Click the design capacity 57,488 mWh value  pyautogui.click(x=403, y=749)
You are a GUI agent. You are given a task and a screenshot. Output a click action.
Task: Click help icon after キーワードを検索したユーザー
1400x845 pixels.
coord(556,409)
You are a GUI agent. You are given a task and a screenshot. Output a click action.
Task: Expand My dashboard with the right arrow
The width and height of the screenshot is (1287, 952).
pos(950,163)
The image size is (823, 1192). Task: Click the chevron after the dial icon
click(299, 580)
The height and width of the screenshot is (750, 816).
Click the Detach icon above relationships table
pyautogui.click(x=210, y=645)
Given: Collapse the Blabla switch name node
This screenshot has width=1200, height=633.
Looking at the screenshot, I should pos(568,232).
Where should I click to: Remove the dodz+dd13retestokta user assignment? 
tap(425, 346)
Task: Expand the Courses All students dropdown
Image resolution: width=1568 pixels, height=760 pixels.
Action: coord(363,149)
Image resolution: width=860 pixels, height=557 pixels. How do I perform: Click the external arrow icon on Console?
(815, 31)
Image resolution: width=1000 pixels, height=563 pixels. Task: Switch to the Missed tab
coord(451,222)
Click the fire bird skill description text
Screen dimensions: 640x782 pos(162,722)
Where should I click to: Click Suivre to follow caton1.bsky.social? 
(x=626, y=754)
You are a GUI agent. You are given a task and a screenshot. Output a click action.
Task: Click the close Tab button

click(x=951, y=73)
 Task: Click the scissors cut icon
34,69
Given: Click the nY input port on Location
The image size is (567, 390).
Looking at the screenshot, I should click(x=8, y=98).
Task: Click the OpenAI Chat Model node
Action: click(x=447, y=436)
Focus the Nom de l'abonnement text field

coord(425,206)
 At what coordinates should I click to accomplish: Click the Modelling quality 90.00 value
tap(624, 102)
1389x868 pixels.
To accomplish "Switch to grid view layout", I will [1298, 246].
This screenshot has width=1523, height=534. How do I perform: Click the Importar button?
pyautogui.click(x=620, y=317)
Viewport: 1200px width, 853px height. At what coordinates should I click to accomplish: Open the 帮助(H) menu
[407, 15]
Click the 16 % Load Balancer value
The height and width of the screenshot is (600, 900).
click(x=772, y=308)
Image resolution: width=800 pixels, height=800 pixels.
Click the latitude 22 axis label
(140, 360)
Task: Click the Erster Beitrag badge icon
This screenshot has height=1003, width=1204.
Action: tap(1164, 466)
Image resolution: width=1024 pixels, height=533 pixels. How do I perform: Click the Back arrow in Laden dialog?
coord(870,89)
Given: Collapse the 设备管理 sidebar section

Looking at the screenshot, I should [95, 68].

§ **DIRECTIONS**
Type out the whole of the data again, exactly as shown.

§ **RESPONSE AREA**
Click the design capacity 57,488 mWh value  pyautogui.click(x=403, y=749)
You are a GUI agent. You are given a task and a screenshot. Output a click action.
Task: Click help icon after キーワードを検索したユーザー
1400x845 pixels.
coord(556,409)
You are a GUI agent. You are given a task and a screenshot. Output a click action.
Task: Expand My dashboard with the right arrow
The width and height of the screenshot is (1287, 952).
pos(950,163)
The image size is (823, 1192). Task: Click the chevron after the dial icon
click(299, 580)
The height and width of the screenshot is (750, 816).
Click the Detach icon above relationships table
pyautogui.click(x=210, y=645)
Given: Collapse the Blabla switch name node
This screenshot has width=1200, height=633.
Looking at the screenshot, I should pos(568,232).
Where should I click to: Remove the dodz+dd13retestokta user assignment? 
tap(425, 346)
Task: Expand the Courses All students dropdown
Image resolution: width=1568 pixels, height=760 pixels.
Action: coord(363,149)
Image resolution: width=860 pixels, height=557 pixels. How do I perform: Click the external arrow icon on Console?
(815, 31)
Image resolution: width=1000 pixels, height=563 pixels. Task: Switch to the Missed tab
coord(451,222)
Click the fire bird skill description text
Screen dimensions: 640x782 pos(162,722)
Where should I click to: Click Suivre to follow caton1.bsky.social? 
(x=626, y=754)
You are a GUI agent. You are given a task and a screenshot. Output a click action.
Task: Click the close Tab button

click(x=951, y=73)
 Task: Click the scissors cut icon
34,69
Given: Click the nY input port on Location
The image size is (567, 390).
Looking at the screenshot, I should click(x=8, y=98).
Task: Click the OpenAI Chat Model node
Action: click(x=447, y=436)
Focus the Nom de l'abonnement text field

coord(425,206)
 At what coordinates should I click to accomplish: Click the Modelling quality 90.00 value
tap(624, 102)
1389x868 pixels.
To accomplish "Switch to grid view layout", I will [1298, 246].
This screenshot has width=1523, height=534. How do I perform: Click the Importar button?
pyautogui.click(x=620, y=317)
Viewport: 1200px width, 853px height. At what coordinates should I click to accomplish: Open the 帮助(H) menu
[407, 15]
Click the 16 % Load Balancer value
The height and width of the screenshot is (600, 900).
click(x=772, y=308)
Image resolution: width=800 pixels, height=800 pixels.
Click the latitude 22 axis label
(140, 360)
Task: Click the Erster Beitrag badge icon
This screenshot has height=1003, width=1204.
Action: tap(1164, 466)
Image resolution: width=1024 pixels, height=533 pixels. How do I perform: Click the Back arrow in Laden dialog?
coord(870,89)
Given: Collapse the 设备管理 sidebar section

Looking at the screenshot, I should [95, 68].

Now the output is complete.